Evidence of prokaryotic metabolism on suspended particulate organic matter in the dark waters of the subtropical North Atlantic
Limnol. Oceanogr., 54(1), 2009, 182-193 | DOI: 10.4319/lo.2009.54.1.0182
ABSTRACT: The distribution of prokaryotic abundance (PA), respiratory activity (ETS), heterotrophic production (PHP), and suspended particulate (POM) and dissolved (DOM) organic matter was determined in the meso- and bathypelagic waters of the (sub)tropical North Atlantic. PA decreased by one order of magnitude from the lower euphotic zone to the bathypelagic waters, while ETS decreased by two and PHP by three orders of magnitude. On a section following the Mid-Atlantic Ridge from 35ºN to 5ºN, ETS below 1000-m depth increased southwards up to three-fold. This latitudinal gradient in the deep waters was paralleled by a six-fold increase in Particulate Organic Carbon (POC), whereas no trend was apparent in the DOM distribution.
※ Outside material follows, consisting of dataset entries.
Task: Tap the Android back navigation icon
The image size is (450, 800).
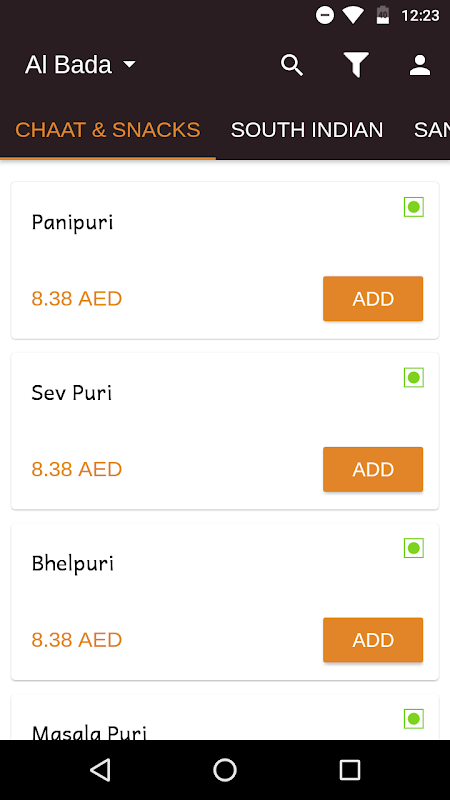Action: tap(100, 769)
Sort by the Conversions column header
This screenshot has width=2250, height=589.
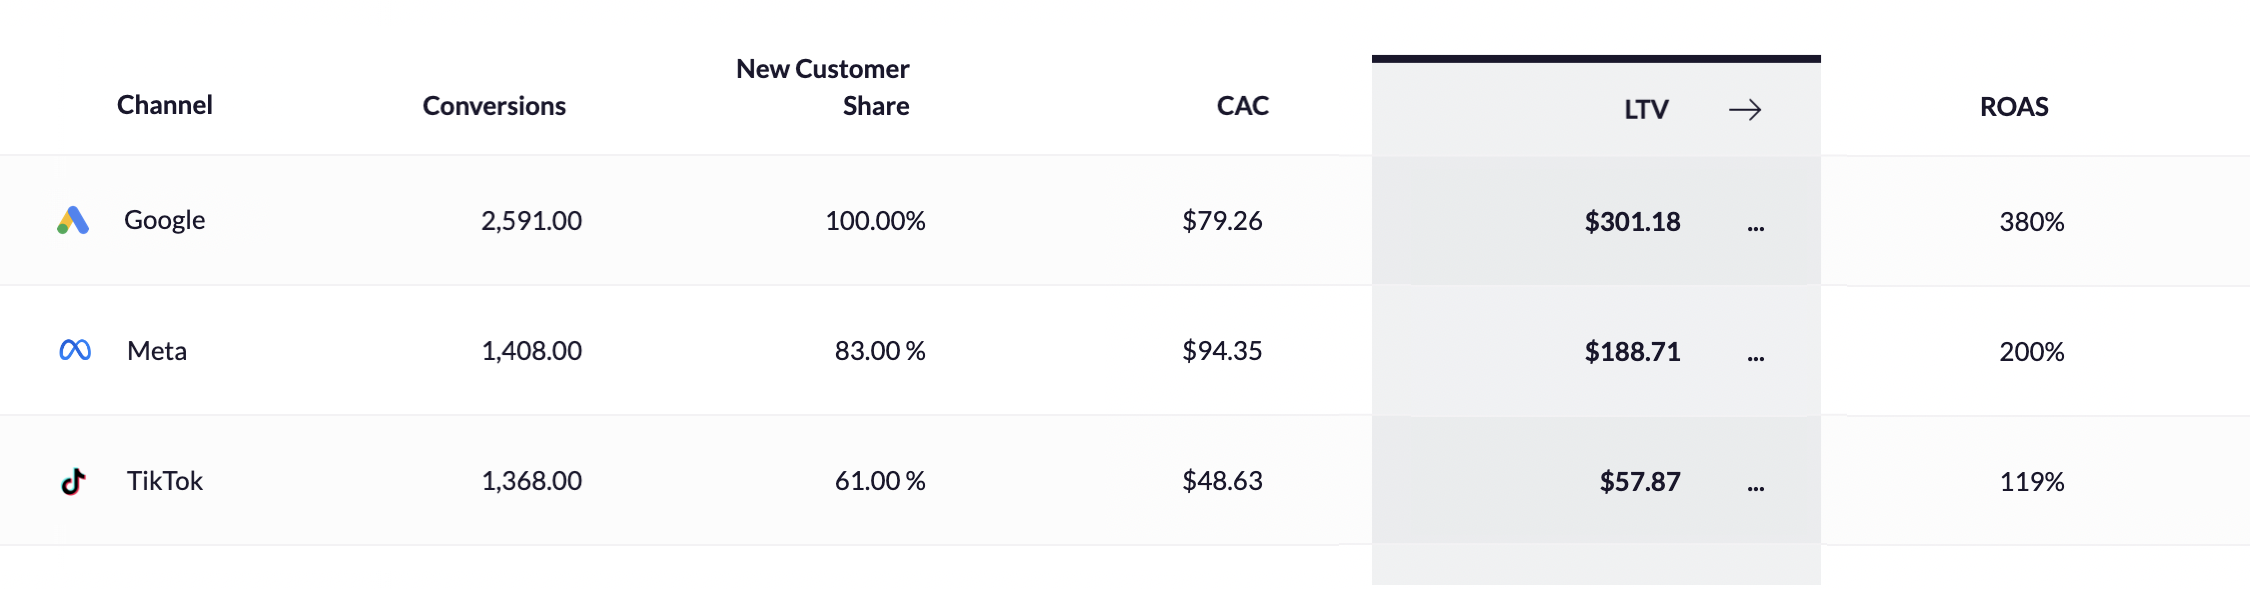click(494, 106)

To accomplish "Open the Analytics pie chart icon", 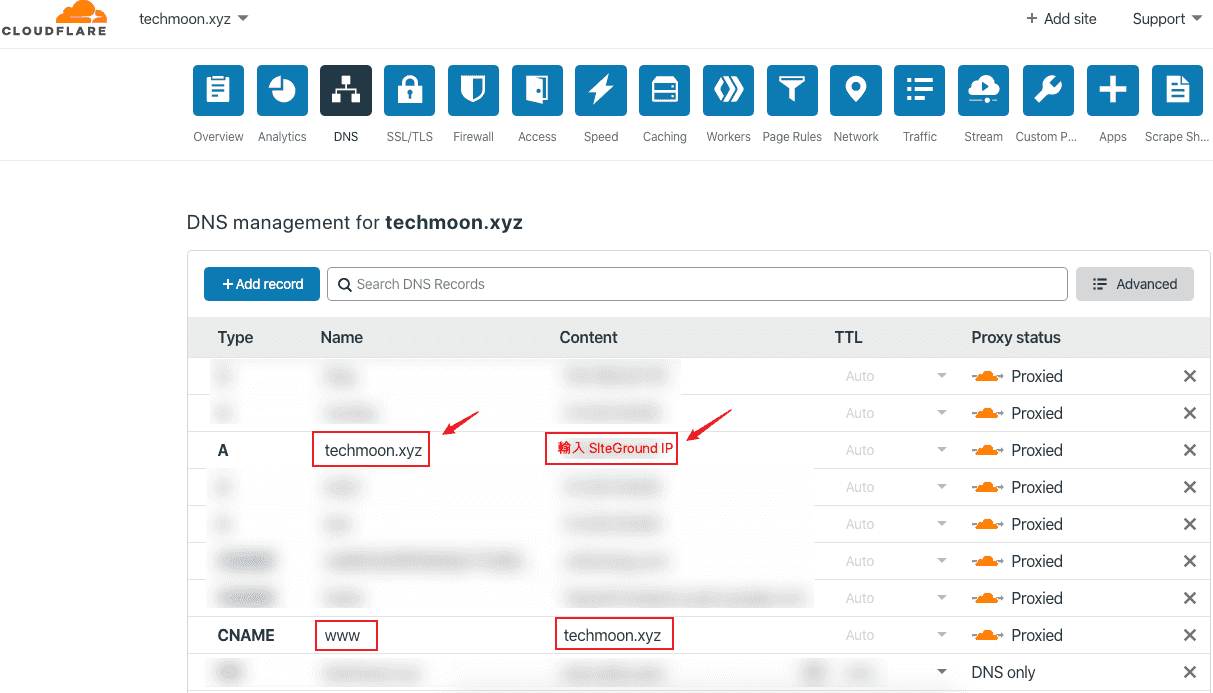I will point(282,91).
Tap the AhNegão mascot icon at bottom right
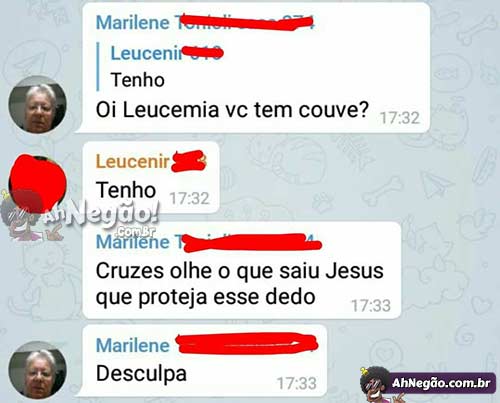This screenshot has height=403, width=500. tap(375, 384)
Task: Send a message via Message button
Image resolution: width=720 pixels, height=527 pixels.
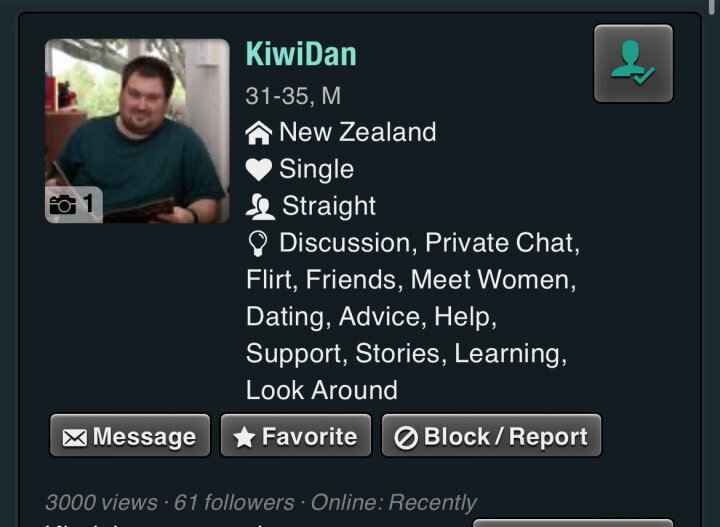Action: 130,436
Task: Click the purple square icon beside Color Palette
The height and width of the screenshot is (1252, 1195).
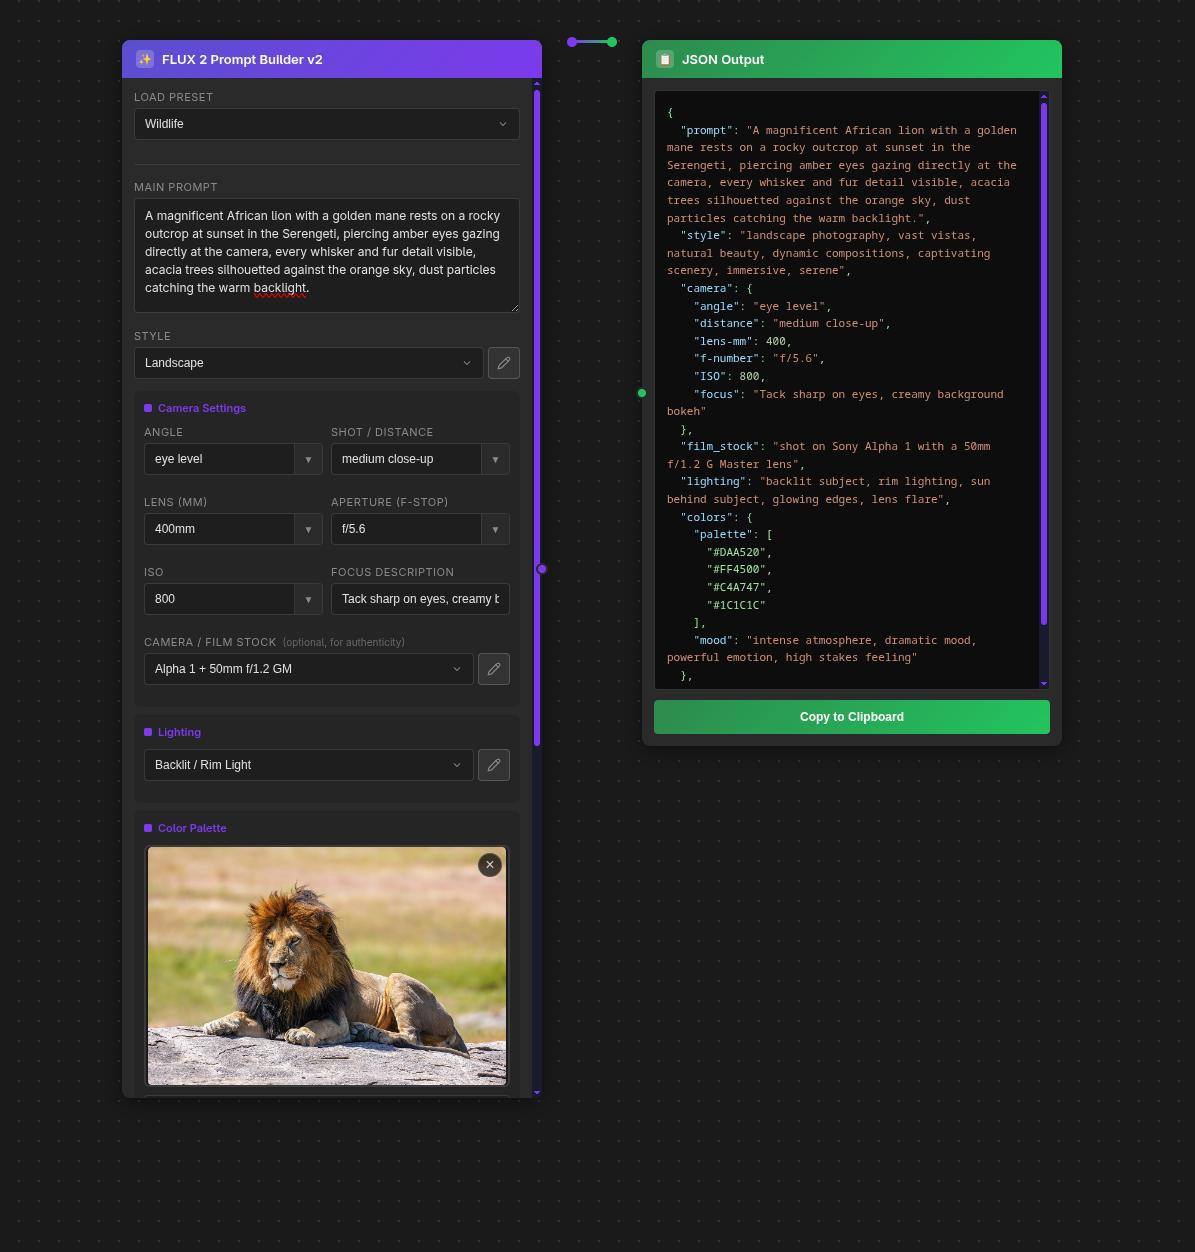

Significant correlations between POM and ETS were obtained in the water masses between 1000-m and 3000-m depth, the Antarctic Intermediate Water and the North East Atlantic Deep Water. A strong imbalance in the dark ocean was found between prokaryotic carbon demand (estimated through two different approaches) and the carbon sinking flux derived from sediment-trap records corrected with 230Th. The imbalance was greater when deeper in the water column, suggesting that the suspended carbon pool must account for most of the carbon deficit. Our results, together with other recent findings discussed in this paper, indicate that microbial life in the dark ocean is likely more dependent on slowly sinking or buoyant, laterally advected suspended particles than hitherto assumed.